§ Recorded information
====
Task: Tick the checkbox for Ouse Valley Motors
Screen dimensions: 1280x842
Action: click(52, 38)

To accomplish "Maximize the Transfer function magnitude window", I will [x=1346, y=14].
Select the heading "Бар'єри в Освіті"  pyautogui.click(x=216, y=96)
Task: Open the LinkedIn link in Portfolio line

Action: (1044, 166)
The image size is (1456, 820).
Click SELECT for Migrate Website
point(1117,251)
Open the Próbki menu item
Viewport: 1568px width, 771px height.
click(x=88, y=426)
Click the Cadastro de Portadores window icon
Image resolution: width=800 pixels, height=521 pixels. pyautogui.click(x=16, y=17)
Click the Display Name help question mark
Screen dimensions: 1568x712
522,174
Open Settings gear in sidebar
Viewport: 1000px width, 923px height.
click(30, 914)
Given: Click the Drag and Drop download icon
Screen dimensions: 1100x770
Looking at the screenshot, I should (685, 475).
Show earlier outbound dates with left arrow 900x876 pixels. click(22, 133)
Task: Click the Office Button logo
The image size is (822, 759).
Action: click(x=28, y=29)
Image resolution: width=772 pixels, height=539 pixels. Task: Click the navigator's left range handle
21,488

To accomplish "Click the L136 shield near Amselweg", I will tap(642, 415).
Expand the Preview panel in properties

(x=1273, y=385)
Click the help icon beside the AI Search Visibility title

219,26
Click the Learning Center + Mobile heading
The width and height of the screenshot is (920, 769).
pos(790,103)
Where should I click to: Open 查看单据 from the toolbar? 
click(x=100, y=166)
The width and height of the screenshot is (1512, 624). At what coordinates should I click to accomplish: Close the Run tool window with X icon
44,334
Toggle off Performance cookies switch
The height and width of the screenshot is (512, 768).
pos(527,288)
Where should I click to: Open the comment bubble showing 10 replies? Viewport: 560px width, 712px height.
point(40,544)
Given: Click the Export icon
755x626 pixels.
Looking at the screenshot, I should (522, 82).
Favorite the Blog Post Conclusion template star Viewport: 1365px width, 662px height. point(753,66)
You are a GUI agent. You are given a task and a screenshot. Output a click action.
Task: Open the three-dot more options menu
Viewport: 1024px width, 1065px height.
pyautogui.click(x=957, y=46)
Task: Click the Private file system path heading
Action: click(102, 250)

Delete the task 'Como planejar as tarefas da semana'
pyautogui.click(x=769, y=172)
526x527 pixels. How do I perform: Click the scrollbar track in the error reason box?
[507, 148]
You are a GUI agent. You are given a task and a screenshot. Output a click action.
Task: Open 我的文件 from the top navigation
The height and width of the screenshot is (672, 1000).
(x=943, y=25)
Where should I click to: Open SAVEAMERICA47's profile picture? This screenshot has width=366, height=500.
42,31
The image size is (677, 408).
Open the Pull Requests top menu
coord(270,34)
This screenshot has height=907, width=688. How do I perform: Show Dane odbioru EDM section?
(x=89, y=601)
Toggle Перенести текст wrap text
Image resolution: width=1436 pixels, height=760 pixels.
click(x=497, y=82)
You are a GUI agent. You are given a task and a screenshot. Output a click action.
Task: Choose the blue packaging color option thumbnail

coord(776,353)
====
§ What you should do
Copy out precisely the lines from the line with "Task: Click the Office Button logo" to the line with "Task: Open the three-dot more options menu" in the material above, including those two lines and omitting all the rest.

§ Reply to the task
Task: Click the Office Button logo
The image size is (822, 759).
Action: click(x=28, y=29)
Image resolution: width=772 pixels, height=539 pixels. Task: Click the navigator's left range handle
21,488

To accomplish "Click the L136 shield near Amselweg", I will tap(642, 415).
Expand the Preview panel in properties

(x=1273, y=385)
Click the help icon beside the AI Search Visibility title

219,26
Click the Learning Center + Mobile heading
The width and height of the screenshot is (920, 769).
pos(790,103)
Where should I click to: Open 查看单据 from the toolbar? 
click(x=100, y=166)
The width and height of the screenshot is (1512, 624). At what coordinates should I click to accomplish: Close the Run tool window with X icon
44,334
Toggle off Performance cookies switch
The height and width of the screenshot is (512, 768).
pos(527,288)
Where should I click to: Open the comment bubble showing 10 replies? Viewport: 560px width, 712px height.
point(40,544)
Given: Click the Export icon
755x626 pixels.
Looking at the screenshot, I should (522, 82).
Favorite the Blog Post Conclusion template star Viewport: 1365px width, 662px height. point(753,66)
You are a GUI agent. You are given a task and a screenshot. Output a click action.
Task: Open the three-dot more options menu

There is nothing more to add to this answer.